F1: Goal is to build an American F1 car with an American engine – Andretti

Michael Andretti’s team qualified 1st and 2nd for the Firestone Grand Prix of St. Petersburg IndyCar race on Saturday. Afterward, AutoRacing1.com caught up with Andretti to get a status update on his application to enter an 11th team in Formula 1.

When asked about the status of his application, Andretti replied, “There is not much to comment on.  It is in the hands of the FIA.  We are just going through the procedures.  And we are feeling good about it.”

We quizzed him on when he expects to be on the F1 grid with a team, if approved?

“It would be for 2025, not before,” said Andretti. “It will take that long to build a new team.”

Andretti Global,  the parent company of Andretti Autosport, is in the process of currently building a very large 575,000 square-foot facility in Fishers, Indiana.

“Our F1 team will take up most of that building,” said Andretti.

“The goal is to eventually build the car here [in the USA]. However, the first F1 car will not be built here because there won’t be time. The new building will not be up and running by then.

“Eventually, we want to have an American built car with an American engine installed,” said Andretti.

Andretti did not share where the first Andretti Global car would be designed and built, if not in Fishers, Indiana.

Rumor has it…….

It got us thinking, well, if the first Andretti Global car would not be designed and built in the USA, then it must be in Europe.

So we started doing some digging with our sources in Europe and the Walkinshaw name popped up.

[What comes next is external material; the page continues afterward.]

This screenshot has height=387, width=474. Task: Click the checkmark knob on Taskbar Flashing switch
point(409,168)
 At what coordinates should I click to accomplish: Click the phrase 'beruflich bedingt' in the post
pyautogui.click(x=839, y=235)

Tom Walkinshaw Racing (TWR) was involved in Formula One from 1992 to 2002. At first, Walkinshaw became Benetton’s engineering director, and was instrumental in developing the car that took Michael Schumacher to his first World Championship title in 1994. A falling out with Benetton boss Flavio Briatore saw Walkinshaw move to a position as team manager at Ligier, which had been acquired by Briatore.

After a failed attempt at purchasing Ligier, Walkinshaw instead bought a majority stake in the Arrows in 1996. The following year, Arrows surprised the world by signing World Champion Damon Hill and introducing Bridgestone tires to Formula One. Although the team nearly won the 1997 Hungarian Grand Prix, Arrows continued to have trouble attracting sponsorship, and following the liquidation of Arrows, TWR being the major shareholder of the outfit, soon followed suit, closing its doors in 2002 with no major success with the team. TWR Australia was quickly acquired by Holden. The TWR technical center at Leafield was sold and would later become the headquarters of the now defunct Super Aguri F1 and later Caterham F1 teams.

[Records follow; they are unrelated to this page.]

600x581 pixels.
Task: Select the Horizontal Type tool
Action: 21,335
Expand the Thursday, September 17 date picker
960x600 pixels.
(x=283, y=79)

A number of prominent motor-racing engineers made careers at TWR, including Roger Silman (Operations Director); Tony Southgate (engineering director) and Ross Brawn (engineering director – yes that Ross Brawn). Ian Callum was design director from 1991 to 1999. TWR was also associated with Peter Stevens, who was a director of TWR Design and designer of the Jaguar XJR-15.

So what does Walkinshaw have to do with Andretti, you may ask?

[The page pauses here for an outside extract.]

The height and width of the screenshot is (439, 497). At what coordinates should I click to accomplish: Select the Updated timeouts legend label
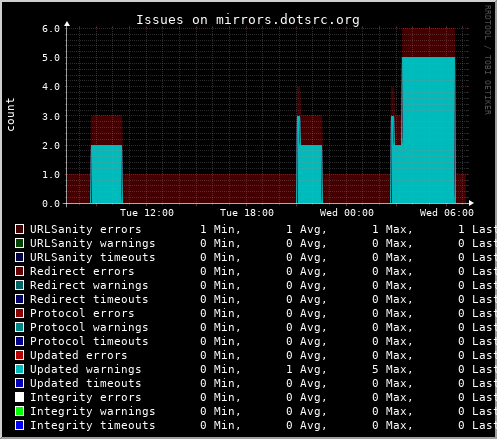[86, 383]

Walkinshaw died on Sunday 12 December 2010, aged 64, from complications arising from cancer.  He is survived by his first wife Elizabeth Walkinshaw and their son Fergus Walkinshaw, and his second wife Martine Walkinshaw and their sons Ryan and Sean.

Ryan and Sean followed their father into motorsport, Ryan in management as one of the team principals of the racing team that wears the family name, Walkinshaw Andretti United, the descendant of the Australian arm of Tom Walkinshaw Racing. The team is co-owned by Andretti Autosport and United Autosports and races in the Australian Supercars Championship.

Sean as a racing driver who competes regularly in GT racing, most often in GT3 spec series like GT World Challenge Europe.

So Michael Andretti already has a business relationship with Tom Walkinshaw’s son Ryan in Supercars, and we are told the old Walkinshaw F1 facilities mentioned above may be available for Andretti Global to base their European Operations out of.

The now defunct Caterham F1 team was the last to use the old TWR Leafield England facility, abandoned in 2015, and word is it may be available for a team like Andretti Global.

As illustrated by the above video, if Andretti Global were to decide to make that abandoned facility, their European base, it certainly needs a lot of work.

Check out what the facility looked like 10 years ago when Caterham was building their F1 car there.

BTW, the Caterham F1 cars ran Renault F1 engines, just like Andretti Global plans to do to start.